Short task: Copy every one of the following rows character for character, without any changes.

(Rows of pointing data)
>>>

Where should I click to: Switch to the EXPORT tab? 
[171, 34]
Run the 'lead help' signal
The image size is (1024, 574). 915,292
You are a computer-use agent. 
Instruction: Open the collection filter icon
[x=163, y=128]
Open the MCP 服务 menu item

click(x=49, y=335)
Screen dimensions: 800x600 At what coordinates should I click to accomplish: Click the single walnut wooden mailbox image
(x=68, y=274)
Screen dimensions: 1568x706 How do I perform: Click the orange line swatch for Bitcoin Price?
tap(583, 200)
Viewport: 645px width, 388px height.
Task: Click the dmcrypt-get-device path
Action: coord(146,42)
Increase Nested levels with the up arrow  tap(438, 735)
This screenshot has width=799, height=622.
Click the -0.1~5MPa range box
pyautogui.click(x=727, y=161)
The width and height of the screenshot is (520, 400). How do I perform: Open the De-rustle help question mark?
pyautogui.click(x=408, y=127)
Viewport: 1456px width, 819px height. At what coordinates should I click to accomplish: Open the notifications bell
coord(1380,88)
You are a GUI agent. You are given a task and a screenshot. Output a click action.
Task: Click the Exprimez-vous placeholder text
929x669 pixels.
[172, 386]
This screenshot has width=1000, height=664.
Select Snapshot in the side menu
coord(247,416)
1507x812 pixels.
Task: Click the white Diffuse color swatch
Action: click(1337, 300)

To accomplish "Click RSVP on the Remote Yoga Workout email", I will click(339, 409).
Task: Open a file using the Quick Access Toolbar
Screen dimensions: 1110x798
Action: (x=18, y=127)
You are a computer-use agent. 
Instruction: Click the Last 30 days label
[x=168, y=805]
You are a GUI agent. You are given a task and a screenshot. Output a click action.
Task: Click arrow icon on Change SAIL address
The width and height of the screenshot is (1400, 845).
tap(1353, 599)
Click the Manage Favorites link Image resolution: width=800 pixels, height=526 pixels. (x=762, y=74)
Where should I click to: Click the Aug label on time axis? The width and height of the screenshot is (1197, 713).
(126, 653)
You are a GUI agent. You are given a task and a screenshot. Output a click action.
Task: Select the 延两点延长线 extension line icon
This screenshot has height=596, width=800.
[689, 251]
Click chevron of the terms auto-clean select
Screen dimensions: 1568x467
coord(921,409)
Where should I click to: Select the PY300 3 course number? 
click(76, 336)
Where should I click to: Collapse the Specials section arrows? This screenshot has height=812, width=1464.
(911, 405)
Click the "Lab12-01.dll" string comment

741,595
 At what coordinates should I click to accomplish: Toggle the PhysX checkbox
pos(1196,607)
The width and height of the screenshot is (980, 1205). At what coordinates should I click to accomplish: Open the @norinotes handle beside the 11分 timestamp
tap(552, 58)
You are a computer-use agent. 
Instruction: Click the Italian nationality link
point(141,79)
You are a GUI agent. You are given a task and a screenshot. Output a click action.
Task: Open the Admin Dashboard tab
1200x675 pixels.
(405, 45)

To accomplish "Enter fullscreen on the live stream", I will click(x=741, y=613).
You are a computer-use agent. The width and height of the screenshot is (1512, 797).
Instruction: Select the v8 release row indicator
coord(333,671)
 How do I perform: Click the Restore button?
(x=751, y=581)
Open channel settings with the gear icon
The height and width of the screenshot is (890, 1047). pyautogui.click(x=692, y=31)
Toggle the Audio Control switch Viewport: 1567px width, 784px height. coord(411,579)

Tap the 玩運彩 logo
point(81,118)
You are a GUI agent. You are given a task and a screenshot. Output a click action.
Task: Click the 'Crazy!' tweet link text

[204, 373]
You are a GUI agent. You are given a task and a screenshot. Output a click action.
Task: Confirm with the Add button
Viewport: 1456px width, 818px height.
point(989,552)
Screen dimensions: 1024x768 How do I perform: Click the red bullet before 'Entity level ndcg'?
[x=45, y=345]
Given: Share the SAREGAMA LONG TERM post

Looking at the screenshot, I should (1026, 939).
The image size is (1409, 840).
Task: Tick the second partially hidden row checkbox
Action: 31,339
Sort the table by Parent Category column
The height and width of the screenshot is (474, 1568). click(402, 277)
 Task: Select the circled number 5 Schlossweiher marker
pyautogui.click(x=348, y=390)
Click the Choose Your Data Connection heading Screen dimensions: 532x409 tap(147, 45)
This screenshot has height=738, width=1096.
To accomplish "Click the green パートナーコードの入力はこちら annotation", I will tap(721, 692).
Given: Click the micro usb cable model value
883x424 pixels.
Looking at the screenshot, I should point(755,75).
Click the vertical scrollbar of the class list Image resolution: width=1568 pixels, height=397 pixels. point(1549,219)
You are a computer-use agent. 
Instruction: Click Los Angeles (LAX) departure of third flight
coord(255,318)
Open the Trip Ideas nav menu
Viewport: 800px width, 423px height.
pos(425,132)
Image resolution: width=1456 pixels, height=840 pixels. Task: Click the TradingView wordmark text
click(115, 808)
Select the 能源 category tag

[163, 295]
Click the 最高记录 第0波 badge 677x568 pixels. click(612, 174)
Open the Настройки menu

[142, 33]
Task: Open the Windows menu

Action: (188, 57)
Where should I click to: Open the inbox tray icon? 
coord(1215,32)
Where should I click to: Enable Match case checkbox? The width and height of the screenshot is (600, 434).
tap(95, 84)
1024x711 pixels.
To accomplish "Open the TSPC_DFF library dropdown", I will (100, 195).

<<<

Worked solution:
Where should I click to: Switch to the EXPORT tab? 
[171, 34]
Run the 'lead help' signal
The image size is (1024, 574). 915,292
You are a computer-use agent. 
Instruction: Open the collection filter icon
[x=163, y=128]
Open the MCP 服务 menu item

click(x=49, y=335)
Screen dimensions: 800x600 At what coordinates should I click to accomplish: Click the single walnut wooden mailbox image
(x=68, y=274)
Screen dimensions: 1568x706 How do I perform: Click the orange line swatch for Bitcoin Price?
tap(583, 200)
Viewport: 645px width, 388px height.
Task: Click the dmcrypt-get-device path
Action: coord(146,42)
Increase Nested levels with the up arrow  tap(438, 735)
This screenshot has width=799, height=622.
Click the -0.1~5MPa range box
pyautogui.click(x=727, y=161)
The width and height of the screenshot is (520, 400). How do I perform: Open the De-rustle help question mark?
pyautogui.click(x=408, y=127)
Viewport: 1456px width, 819px height. At what coordinates should I click to accomplish: Open the notifications bell
coord(1380,88)
You are a GUI agent. You are given a task and a screenshot. Output a click action.
Task: Click the Exprimez-vous placeholder text
929x669 pixels.
[172, 386]
This screenshot has width=1000, height=664.
Select Snapshot in the side menu
coord(247,416)
1507x812 pixels.
Task: Click the white Diffuse color swatch
Action: click(1337, 300)

To accomplish "Click RSVP on the Remote Yoga Workout email", I will click(339, 409).
Task: Open a file using the Quick Access Toolbar
Screen dimensions: 1110x798
Action: (x=18, y=127)
You are a computer-use agent. 
Instruction: Click the Last 30 days label
[x=168, y=805]
You are a GUI agent. You are given a task and a screenshot. Output a click action.
Task: Click arrow icon on Change SAIL address
The width and height of the screenshot is (1400, 845).
tap(1353, 599)
Click the Manage Favorites link Image resolution: width=800 pixels, height=526 pixels. (x=762, y=74)
Where should I click to: Click the Aug label on time axis? The width and height of the screenshot is (1197, 713).
(126, 653)
You are a GUI agent. You are given a task and a screenshot. Output a click action.
Task: Select the 延两点延长线 extension line icon
This screenshot has height=596, width=800.
[689, 251]
Click chevron of the terms auto-clean select
Screen dimensions: 1568x467
coord(921,409)
Where should I click to: Select the PY300 3 course number? 
click(76, 336)
Where should I click to: Collapse the Specials section arrows? This screenshot has height=812, width=1464.
(911, 405)
Click the "Lab12-01.dll" string comment

741,595
 At what coordinates should I click to accomplish: Toggle the PhysX checkbox
pos(1196,607)
The width and height of the screenshot is (980, 1205). At what coordinates should I click to accomplish: Open the @norinotes handle beside the 11分 timestamp
tap(552, 58)
You are a computer-use agent. 
Instruction: Click the Italian nationality link
point(141,79)
You are a GUI agent. You are given a task and a screenshot. Output a click action.
Task: Open the Admin Dashboard tab
1200x675 pixels.
(405, 45)

To accomplish "Enter fullscreen on the live stream", I will click(x=741, y=613).
You are a computer-use agent. The width and height of the screenshot is (1512, 797).
Instruction: Select the v8 release row indicator
coord(333,671)
 How do I perform: Click the Restore button?
(x=751, y=581)
Open channel settings with the gear icon
The height and width of the screenshot is (890, 1047). pyautogui.click(x=692, y=31)
Toggle the Audio Control switch Viewport: 1567px width, 784px height. coord(411,579)

Tap the 玩運彩 logo
point(81,118)
You are a GUI agent. You are given a task and a screenshot. Output a click action.
Task: Click the 'Crazy!' tweet link text

[204, 373]
You are a GUI agent. You are given a task and a screenshot. Output a click action.
Task: Confirm with the Add button
Viewport: 1456px width, 818px height.
point(989,552)
Screen dimensions: 1024x768 How do I perform: Click the red bullet before 'Entity level ndcg'?
[x=45, y=345]
Given: Share the SAREGAMA LONG TERM post

Looking at the screenshot, I should (1026, 939).
The image size is (1409, 840).
Task: Tick the second partially hidden row checkbox
Action: 31,339
Sort the table by Parent Category column
The height and width of the screenshot is (474, 1568). click(402, 277)
 Task: Select the circled number 5 Schlossweiher marker
pyautogui.click(x=348, y=390)
Click the Choose Your Data Connection heading Screen dimensions: 532x409 tap(147, 45)
This screenshot has height=738, width=1096.
To accomplish "Click the green パートナーコードの入力はこちら annotation", I will tap(721, 692).
Given: Click the micro usb cable model value
883x424 pixels.
Looking at the screenshot, I should point(755,75).
Click the vertical scrollbar of the class list Image resolution: width=1568 pixels, height=397 pixels. point(1549,219)
You are a computer-use agent. 
Instruction: Click Los Angeles (LAX) departure of third flight
coord(255,318)
Open the Trip Ideas nav menu
Viewport: 800px width, 423px height.
pos(425,132)
Image resolution: width=1456 pixels, height=840 pixels. Task: Click the TradingView wordmark text
click(115, 808)
Select the 能源 category tag

[163, 295]
Click the 最高记录 第0波 badge 677x568 pixels. click(612, 174)
Open the Настройки menu

[142, 33]
Task: Open the Windows menu

Action: (188, 57)
Where should I click to: Open the inbox tray icon? 
coord(1215,32)
Where should I click to: Enable Match case checkbox? The width and height of the screenshot is (600, 434).
tap(95, 84)
1024x711 pixels.
To accomplish "Open the TSPC_DFF library dropdown", I will (100, 195).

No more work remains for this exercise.